The call to abolish the prescription charge in England by the Drug and Therapeutics Bulletin is the centre of great debate. Unsurprisingly so. The cost of making and buying pharmaceutical drugs is an emotive issue – and a complex one. And, the call came soon after a rise in prescription charges from £7.85 to £8.05.
NHS prescriptions have been free across the board in Wales, Northern Ireland and Scotland since 2007, 2010 and 2011, respectively. But currently in England only certain categories of patients, such as the elderly, the young, some low-income groups and people with a specified, long-term medical condition, are entitled to free NHS medicines when prescribed by their GP. If prescriptions charges are to be abolished in England, this must benefit both patients and healthcare budgets.
The argument seems simple. Why should we be charged an additional tax on medicines when the NHS is already funded through general taxation? On the other hand the think-tank Reform argues that prescription charges should be increased even further to raise much needed funds, in an attempt to recoup some of the billions spent on prescription services. The arguments are clear, but answers are less so.
The “abolitionists” make a strong case, especially when viewed through the eyes of the Prescription Charges Coalition, which campaigns for equity across all long-term medical conditions. Why should those with diabetes, epilepsy and cancer receive free prescriptions while a whole host of patients with other conditions have to pay?
The problem is exacerbated when prescription costs become prohibitive for some people with long-term conditions, who then choose not to collect their prescriptions. The 2009 Gilmore review, which assessed how to implement exemptions from charges, recommended that a range of long-term medical conditions be considered. But many of these never happened.
One of the arguments against removing prescription charges is the idea that prescribing rates could dramatically spiral as a result, further eating into the budget for drugs. But there doesn’t seem to be any evidence from Wales, Northern Ireland and Scotland to support this. Since making prescriptions free, they’ve not experienced a surge in demand. Interestingly, however, the Health Minister of Northern Ireland has not ruled out the reintroduction of prescription charges for financial reasons.
The CAIS drug and alcohol rehabilitation centre in North Wales has blamed free prescriptions for a number of deaths arising from prescribed drug addictions. This is important as it highlights the potential for unwanted patient effects as a result of abolishing prescription charges.
The above example contradicts the argument that removing prescription charges will result in better access to medicines and therefore better health. Even with medicines that are freely available, patients do not take these as intended. It is accepted that up to 50% of medicines prescribed for long-term conditions are not taken by patients as prescribed by their practitioner. Having access to medicines does not guarantee appropriate medicine-taking behaviour.

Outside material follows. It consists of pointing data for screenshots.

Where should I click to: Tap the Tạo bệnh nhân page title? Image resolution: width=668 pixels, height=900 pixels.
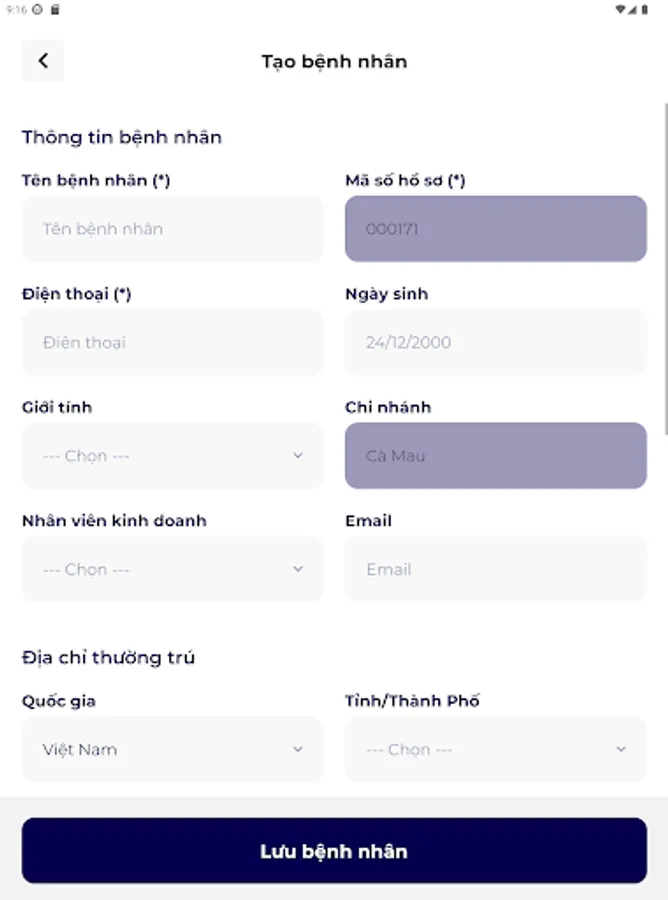click(334, 61)
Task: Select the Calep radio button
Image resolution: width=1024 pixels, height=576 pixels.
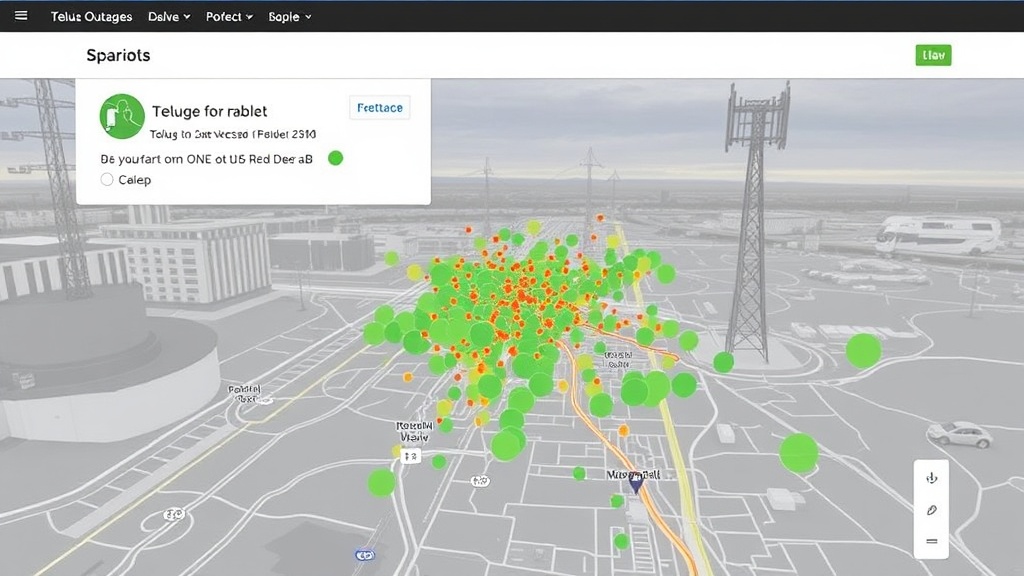Action: click(x=108, y=180)
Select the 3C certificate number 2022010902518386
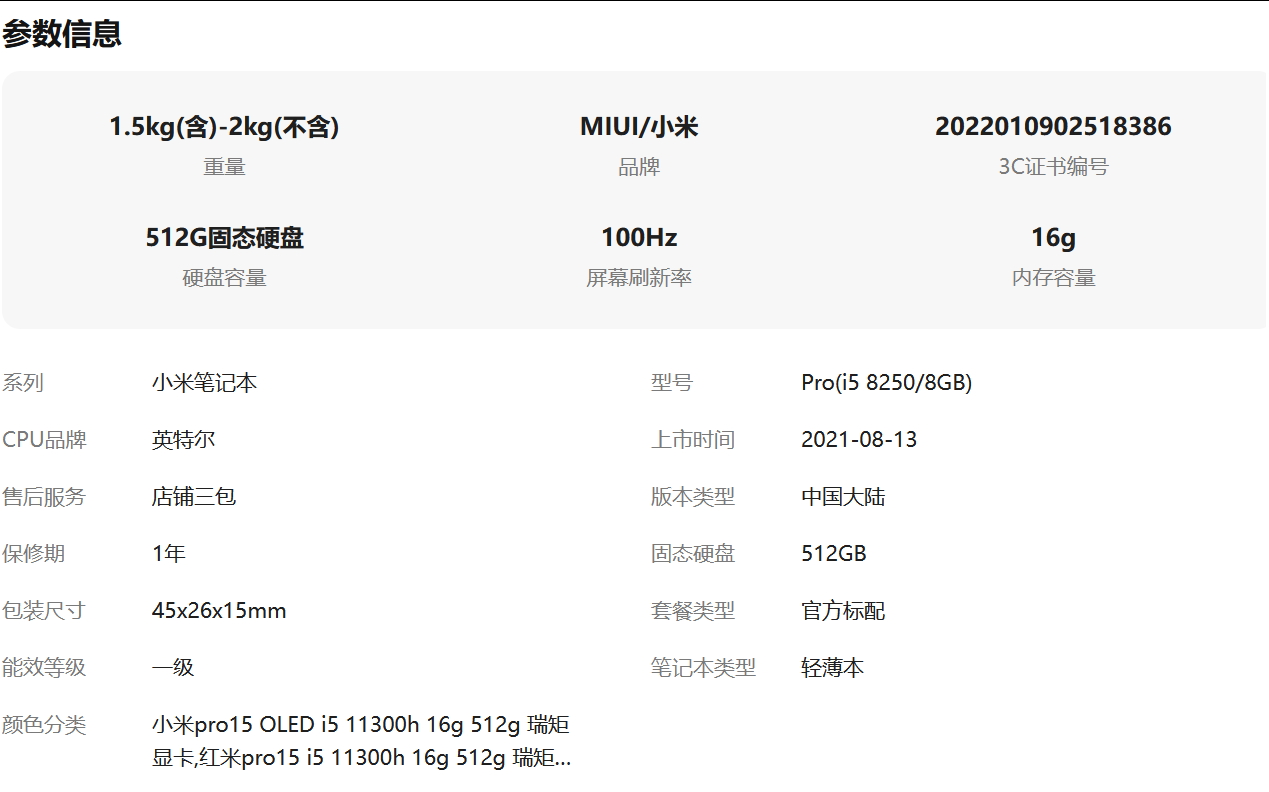 (1053, 127)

An idea borrowed from the insurance and financial sectors, known as moral hazard, looks at how arrangements of good intention can create incentives for people to behave badly. So could the fact that 90% of NHS prescriptions dispensed in the community are currently free account for the problem of medicine waste in the UK? There is ample anecdotal evidence that patients automatically re-order medicines under current systems with no incentive to reflect on whether they still need to take these medicines and, if they do need to take them, whether they are doing so as prescribed.

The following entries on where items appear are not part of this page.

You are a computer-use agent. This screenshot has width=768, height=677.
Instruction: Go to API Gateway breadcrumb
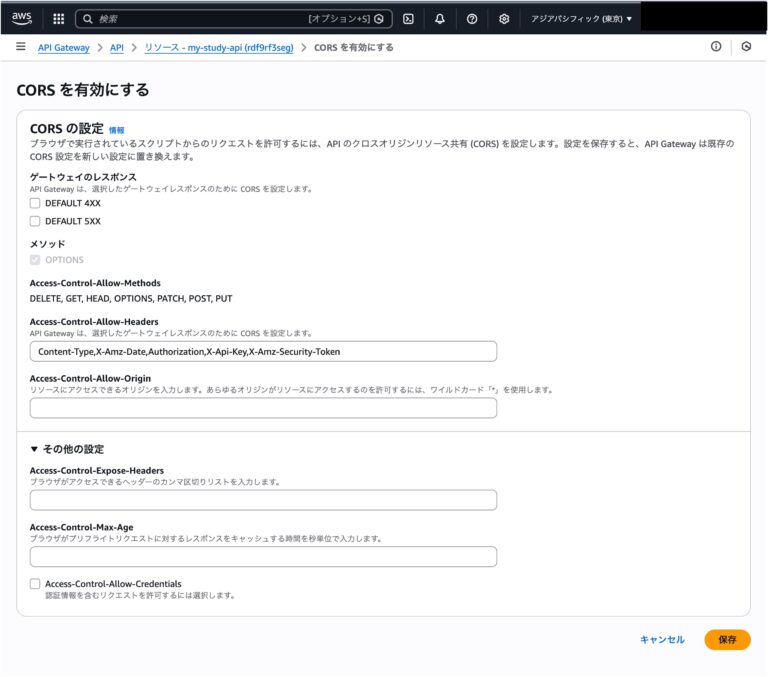click(x=63, y=48)
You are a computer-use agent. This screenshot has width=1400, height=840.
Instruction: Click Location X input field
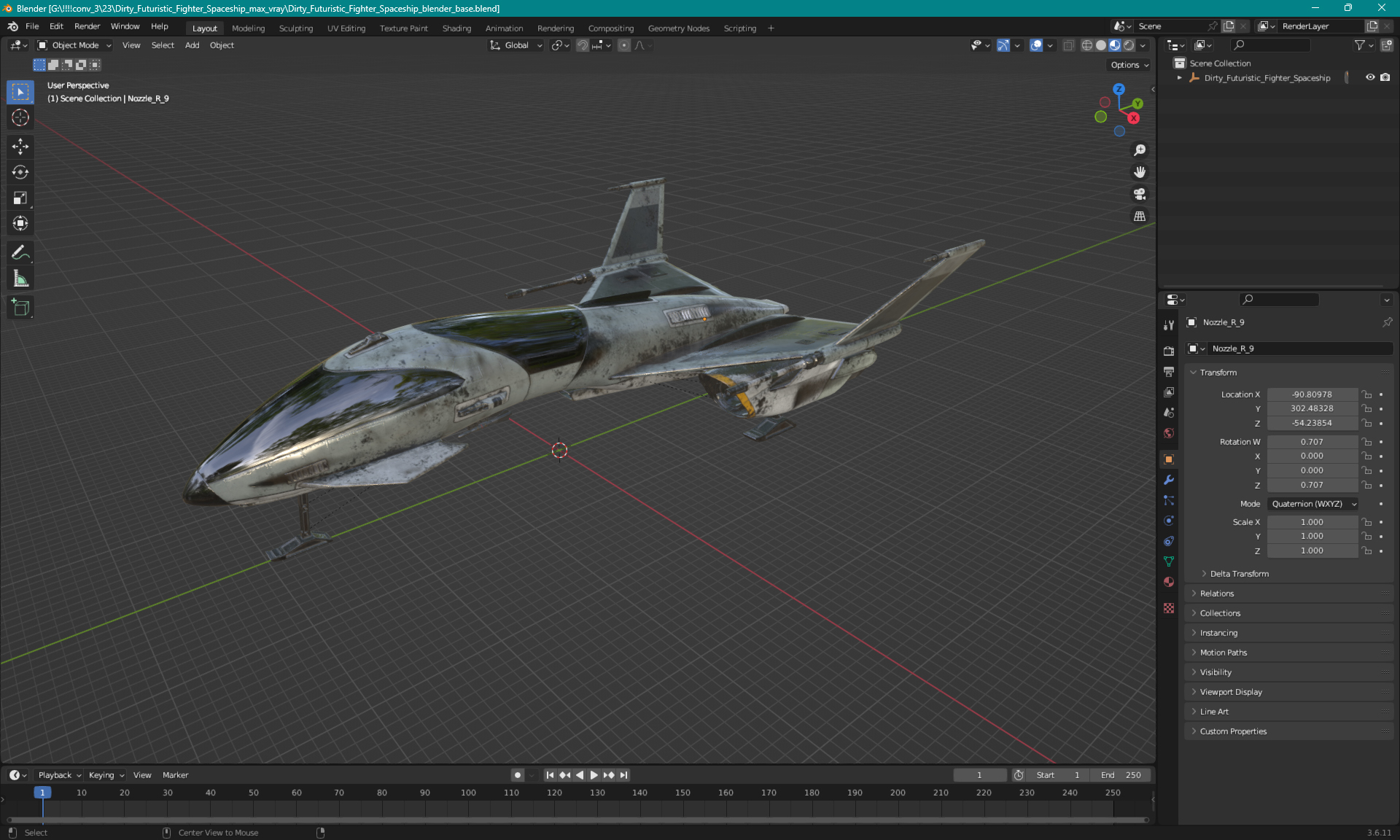coord(1311,393)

The £300m cost to the NHS associated with medicine waste each year has been put down to a whole range of factors, including patient motivations, practical difficulties, treatment-related effects and system failures. The prescription charge is only one of a host of reasons associated with medicine waste.

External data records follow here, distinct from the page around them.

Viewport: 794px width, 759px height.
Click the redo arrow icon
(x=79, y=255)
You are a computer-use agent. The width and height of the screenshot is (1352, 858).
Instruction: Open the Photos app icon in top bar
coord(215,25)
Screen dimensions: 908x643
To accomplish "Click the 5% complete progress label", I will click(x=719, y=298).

But what if prescriptions were not free but much cheaper? A nominal £1 prescription fee across the board might give patients the necessary incentive to think twice about re-ordering unwanted medicines, while providing the much-needed financial contribution towards the cost of medicines in the NHS.
Could a £1 charge enter people into a “symbolic contract” to take their medicines more effectively? There is so far little research into the effect that this type of nominal charge may have on public and patient perspectives and behaviour. This is necessary, as a symbolic agreement could strike the right balance and be the answer to the difficult problem of prescription charges that benefit both budgets and patient health.